Doveva preparare una sfilata di moda per sabato mattina Melissa Bassi, 16 anni, insieme alle sue compagne dell’istituto professionale femminile “Falcone-Morvillo” di Brindisi. Per questo motivo era arrivata qualche minuto prima a scuola dopo aver preso il pulman da Mesagne, dove era nata e abitava, insieme alle altre ragazze. La sfilata doveva tenersi in un teatro vicino alla scuola e per questo il preside aveva dato appuntamento ai ragazzi direttamente al teatro.

L’esplosione, innescata da tre bombole di Gpl, ha colpito in pieno Melissa. In ospedale è arrivata quando ormai non c’era più nulla da fare. Le altre amiche che hanno riportato ustioni gravi si sono salvate solo perché erano poco più distanti. Una di loro stava parlando al telefono con il ragazzo e quindi è riuscita ad evitare, in parte, l’impatto devastante. Il timer delle bombe era fissato per le 7.55 ma è esploso dieci minuti prima, attorno alle 7.45. «Poteva essere una strage, volevano uccidere», dice sgomento il preside dell’istituto Angelo Rampino. Melissa Bassi era figlia unica. Papà operaio e madre casalinga. «Solo quella avevano. L’hanno portata via ai genitori nel modo più ignobile e crudele. Ma come si fa? Maledetti assassini», si dispera una zia della ragazza davanti all’ospedale Perrino di Brindisi. 

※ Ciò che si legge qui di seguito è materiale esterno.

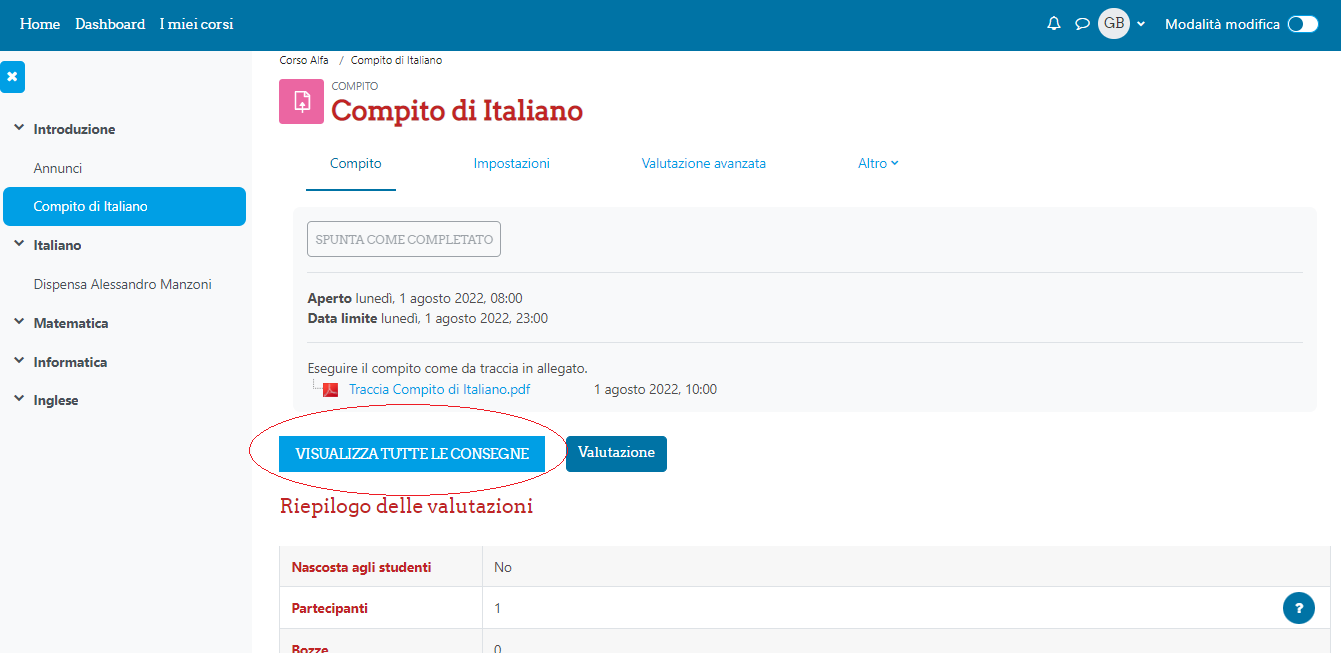Screen dimensions: 1341x653
Task: Open the Valutazione avanzata tab
Action: pos(703,163)
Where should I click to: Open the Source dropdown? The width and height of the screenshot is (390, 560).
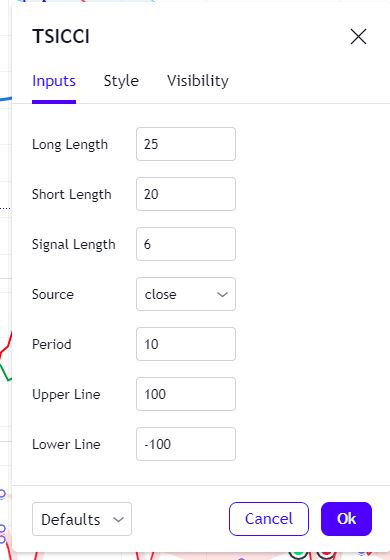pos(186,294)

«Che male hanno fatto questi bambini», si dispera ancora la donna, «maledetti, maledetti». Selena Greco, la migliore amica della vittima, subito dopo l’esplosione ha riportato gravissime ustioni. Nonostante questo, è riuscita ad alzarsi e gridare subito aiuto. Poi ha lanciato un urlo disperato: «Melissa, Melissa…». «Era tutto nero. C’era sangue ovunque. Non si capiva più nulla», racconta un’altra ragazza che dalla strage si è salvata solo per caso perché in quel momento era nel bar di fronte alla scuola: «Dal vetro ho visto tutto. Ho sentito le urla, è stato veramente terribile», dice. Tutti i feriti sono di Mesagne. Una comunità colpita al cuore ed epicentro, negli ultimi mesi, di una riorganizzazione dei clan della Sacra Corona Unita anche se la pista della mafia locale è tutta ancora da vagliare. 

Il parroco della Chiesa di Ognissanti di Mesagne, don Pietro De Punzio, ricorda: «Melissa era una ragazza piena di gioia di vivere». Il parroco ricollega questo attentato ad altri inquietanti segnali avuti in città negli ultimi giorni: l’intimidazione al presidente dell’associazione antiracket locale qualche settimana fa e l’arrivo in città della Carovana della Legalità per ricordare l’anniversario della strage di Capaci. «Tutti episodi gravi e preoccupanti, certo, ma che non credevamo mai potessero sfociare in questo atto così vile», conclude don Pietro. La rabbia dei genitori dei feriti e degli altri ragazzi della scuola si mescola al dolore e alla disperazione: «Hanno voluto fare del male ai ragazzi mentre, forse, sono le istituzioni che si dovrebbero colpire visto come si sono ridotte in questo periodo», si sfoga con i cronisti il padre di un’altra ragazza ferita, «potevano far esplodere la bomba di notte e far saltare in aria la scuola quando non c’era più nessuno. Invece no. Volevano uccidere e fare una vera e propria strage». 

Un’altra ragazza, Veronica Capodieci, 15 anni, lotta tra la vita e la morte dopo aver subito un delicato intervento chirurgico. È stato Facebook, come sempre accade in questi casi, a fare da cassa di risonanza immediata della solidarietà e dell’indignazione. Molti i messaggi di affetto sulla bacheca della pagina personale di Melissa Bassi. Poche ore dopo, è stata creata un’altra pagina, con il nome e la foto della ragazza, classificata come “Personaggio pubblico”, per permettere a chiunque di lasciare il proprio messaggio di dolore e d’indignazione.